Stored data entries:
• • • • •
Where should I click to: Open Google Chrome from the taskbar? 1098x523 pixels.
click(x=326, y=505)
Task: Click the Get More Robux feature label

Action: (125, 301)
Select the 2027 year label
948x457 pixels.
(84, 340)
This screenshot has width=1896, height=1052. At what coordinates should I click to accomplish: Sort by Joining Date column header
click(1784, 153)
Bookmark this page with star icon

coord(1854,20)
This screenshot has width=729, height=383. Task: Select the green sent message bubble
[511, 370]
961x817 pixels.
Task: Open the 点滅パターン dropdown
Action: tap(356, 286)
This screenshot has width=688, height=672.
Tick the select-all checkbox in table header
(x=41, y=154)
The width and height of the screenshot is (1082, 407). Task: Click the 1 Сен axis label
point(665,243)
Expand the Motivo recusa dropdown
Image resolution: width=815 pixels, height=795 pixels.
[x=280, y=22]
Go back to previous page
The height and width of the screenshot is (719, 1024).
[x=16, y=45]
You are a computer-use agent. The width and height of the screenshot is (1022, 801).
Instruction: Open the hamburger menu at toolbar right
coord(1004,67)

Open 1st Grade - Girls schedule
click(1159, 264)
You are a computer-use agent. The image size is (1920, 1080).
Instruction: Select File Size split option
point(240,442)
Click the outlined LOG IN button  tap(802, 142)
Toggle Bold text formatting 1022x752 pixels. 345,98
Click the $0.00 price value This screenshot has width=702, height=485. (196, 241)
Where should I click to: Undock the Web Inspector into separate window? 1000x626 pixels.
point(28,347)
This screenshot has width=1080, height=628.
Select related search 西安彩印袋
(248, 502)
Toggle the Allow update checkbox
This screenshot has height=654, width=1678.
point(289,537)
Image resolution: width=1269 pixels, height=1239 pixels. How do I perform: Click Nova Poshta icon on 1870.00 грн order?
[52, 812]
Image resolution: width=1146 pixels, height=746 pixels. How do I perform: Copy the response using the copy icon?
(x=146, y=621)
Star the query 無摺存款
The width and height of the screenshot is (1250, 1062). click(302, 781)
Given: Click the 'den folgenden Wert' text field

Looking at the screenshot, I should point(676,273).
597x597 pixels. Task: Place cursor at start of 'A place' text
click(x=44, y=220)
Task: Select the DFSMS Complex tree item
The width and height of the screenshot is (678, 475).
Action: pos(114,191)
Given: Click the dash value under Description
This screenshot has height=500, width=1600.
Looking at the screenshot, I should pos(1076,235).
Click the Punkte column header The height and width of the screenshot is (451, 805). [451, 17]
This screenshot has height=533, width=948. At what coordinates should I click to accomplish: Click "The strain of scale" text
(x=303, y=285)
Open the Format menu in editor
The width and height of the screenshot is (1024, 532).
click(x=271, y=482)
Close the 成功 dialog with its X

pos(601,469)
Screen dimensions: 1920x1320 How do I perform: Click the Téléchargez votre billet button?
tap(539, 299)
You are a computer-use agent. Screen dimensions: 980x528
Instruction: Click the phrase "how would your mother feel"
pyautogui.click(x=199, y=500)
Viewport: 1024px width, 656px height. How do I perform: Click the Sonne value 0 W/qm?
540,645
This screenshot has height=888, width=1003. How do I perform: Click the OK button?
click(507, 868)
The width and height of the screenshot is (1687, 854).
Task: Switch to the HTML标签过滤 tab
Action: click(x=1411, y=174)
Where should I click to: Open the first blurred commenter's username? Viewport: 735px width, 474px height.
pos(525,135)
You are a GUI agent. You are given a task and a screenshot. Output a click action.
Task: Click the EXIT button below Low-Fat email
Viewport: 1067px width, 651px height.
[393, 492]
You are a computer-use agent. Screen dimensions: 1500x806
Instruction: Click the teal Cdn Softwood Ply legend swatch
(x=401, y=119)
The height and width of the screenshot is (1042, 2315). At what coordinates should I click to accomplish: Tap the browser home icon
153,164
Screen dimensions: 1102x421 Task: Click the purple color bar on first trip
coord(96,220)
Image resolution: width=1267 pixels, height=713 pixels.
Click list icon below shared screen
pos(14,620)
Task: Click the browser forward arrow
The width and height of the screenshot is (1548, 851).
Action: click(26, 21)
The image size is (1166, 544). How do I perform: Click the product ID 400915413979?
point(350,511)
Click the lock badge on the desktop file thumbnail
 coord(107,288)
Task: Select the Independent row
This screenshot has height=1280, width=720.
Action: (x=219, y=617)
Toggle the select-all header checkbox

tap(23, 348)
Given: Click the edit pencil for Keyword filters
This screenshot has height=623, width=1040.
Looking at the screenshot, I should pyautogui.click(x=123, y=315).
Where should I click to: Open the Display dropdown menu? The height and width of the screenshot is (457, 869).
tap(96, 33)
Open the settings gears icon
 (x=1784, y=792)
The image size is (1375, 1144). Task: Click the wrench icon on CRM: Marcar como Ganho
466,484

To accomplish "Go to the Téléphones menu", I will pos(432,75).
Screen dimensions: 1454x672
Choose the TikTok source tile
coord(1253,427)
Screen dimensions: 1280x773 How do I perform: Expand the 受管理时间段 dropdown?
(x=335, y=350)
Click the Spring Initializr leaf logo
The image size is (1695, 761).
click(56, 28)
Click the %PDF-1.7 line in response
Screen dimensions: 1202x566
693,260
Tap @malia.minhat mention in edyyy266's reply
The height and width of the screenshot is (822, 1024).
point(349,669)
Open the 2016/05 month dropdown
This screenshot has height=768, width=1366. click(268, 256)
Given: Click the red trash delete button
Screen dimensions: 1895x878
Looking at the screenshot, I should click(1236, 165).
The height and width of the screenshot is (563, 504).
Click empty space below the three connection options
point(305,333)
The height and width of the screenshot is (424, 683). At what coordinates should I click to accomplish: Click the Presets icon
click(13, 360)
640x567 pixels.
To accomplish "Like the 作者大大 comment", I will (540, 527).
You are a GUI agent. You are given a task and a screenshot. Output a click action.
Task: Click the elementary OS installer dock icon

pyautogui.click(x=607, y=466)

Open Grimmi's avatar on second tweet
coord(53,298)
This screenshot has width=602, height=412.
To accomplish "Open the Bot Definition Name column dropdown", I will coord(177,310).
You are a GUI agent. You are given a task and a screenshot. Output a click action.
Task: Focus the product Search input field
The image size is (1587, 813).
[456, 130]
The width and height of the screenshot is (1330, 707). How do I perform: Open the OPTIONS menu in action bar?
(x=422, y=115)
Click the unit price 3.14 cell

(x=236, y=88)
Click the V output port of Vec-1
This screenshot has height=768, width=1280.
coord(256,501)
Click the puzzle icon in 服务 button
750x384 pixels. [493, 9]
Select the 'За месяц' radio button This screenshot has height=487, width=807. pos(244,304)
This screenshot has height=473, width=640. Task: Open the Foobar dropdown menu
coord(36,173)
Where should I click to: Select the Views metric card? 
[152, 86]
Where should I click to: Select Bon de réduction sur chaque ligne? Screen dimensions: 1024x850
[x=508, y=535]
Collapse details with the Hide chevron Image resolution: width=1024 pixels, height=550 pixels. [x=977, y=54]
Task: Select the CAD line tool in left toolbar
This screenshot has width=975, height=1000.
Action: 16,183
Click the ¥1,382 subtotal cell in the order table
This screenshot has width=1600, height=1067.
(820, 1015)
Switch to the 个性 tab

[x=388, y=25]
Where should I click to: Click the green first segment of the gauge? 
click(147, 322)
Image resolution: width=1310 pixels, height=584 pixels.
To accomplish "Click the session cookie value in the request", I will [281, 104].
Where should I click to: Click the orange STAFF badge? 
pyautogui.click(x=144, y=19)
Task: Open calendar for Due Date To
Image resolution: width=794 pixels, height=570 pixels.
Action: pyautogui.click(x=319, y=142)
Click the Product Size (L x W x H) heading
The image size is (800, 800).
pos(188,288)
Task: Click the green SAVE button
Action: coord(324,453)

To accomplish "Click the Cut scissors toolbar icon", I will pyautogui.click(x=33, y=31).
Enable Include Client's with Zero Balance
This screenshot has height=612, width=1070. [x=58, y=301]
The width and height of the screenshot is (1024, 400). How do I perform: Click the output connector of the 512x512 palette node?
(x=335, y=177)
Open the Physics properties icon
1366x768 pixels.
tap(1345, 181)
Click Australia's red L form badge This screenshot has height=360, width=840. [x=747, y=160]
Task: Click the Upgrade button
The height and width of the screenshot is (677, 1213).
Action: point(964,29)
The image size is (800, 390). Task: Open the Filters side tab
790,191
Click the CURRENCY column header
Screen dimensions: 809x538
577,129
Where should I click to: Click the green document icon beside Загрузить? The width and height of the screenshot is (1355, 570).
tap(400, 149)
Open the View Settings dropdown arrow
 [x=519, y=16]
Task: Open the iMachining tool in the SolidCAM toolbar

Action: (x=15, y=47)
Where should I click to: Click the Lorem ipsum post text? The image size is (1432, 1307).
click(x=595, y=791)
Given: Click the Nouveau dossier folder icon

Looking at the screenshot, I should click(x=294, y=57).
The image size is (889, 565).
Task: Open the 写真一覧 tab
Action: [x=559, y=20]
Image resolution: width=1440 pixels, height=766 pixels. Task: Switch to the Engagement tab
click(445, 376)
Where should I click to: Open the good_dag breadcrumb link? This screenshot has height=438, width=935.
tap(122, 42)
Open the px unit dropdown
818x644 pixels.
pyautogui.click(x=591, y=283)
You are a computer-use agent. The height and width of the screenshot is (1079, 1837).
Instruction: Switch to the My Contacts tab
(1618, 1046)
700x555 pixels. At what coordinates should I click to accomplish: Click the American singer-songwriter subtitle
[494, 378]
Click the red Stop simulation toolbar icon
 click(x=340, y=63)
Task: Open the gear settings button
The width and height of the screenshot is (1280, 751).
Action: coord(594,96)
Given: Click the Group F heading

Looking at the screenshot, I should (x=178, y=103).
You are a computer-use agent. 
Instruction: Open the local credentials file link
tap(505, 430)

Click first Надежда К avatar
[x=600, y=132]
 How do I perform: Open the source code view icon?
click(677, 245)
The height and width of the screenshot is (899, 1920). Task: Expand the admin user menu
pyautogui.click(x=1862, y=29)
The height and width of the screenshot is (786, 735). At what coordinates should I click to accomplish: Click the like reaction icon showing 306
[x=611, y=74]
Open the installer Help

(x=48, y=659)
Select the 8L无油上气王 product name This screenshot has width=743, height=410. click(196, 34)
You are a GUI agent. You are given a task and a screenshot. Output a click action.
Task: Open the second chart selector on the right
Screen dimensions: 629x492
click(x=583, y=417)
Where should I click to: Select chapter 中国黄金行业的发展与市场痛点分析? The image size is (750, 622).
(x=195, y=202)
• • • • •
* Exercise prompt
Copy each line of the records that contains the word "will".

* Reply
To accomplish "Go to the Téléphones menu", I will pos(432,75).
To accomplish "Like the 作者大大 comment", I will (540, 527).
To accomplish "Open the Bot Definition Name column dropdown", I will coord(177,310).
To accomplish "Click the session cookie value in the request", I will [281, 104].
To accomplish "Click the Cut scissors toolbar icon", I will pyautogui.click(x=33, y=31).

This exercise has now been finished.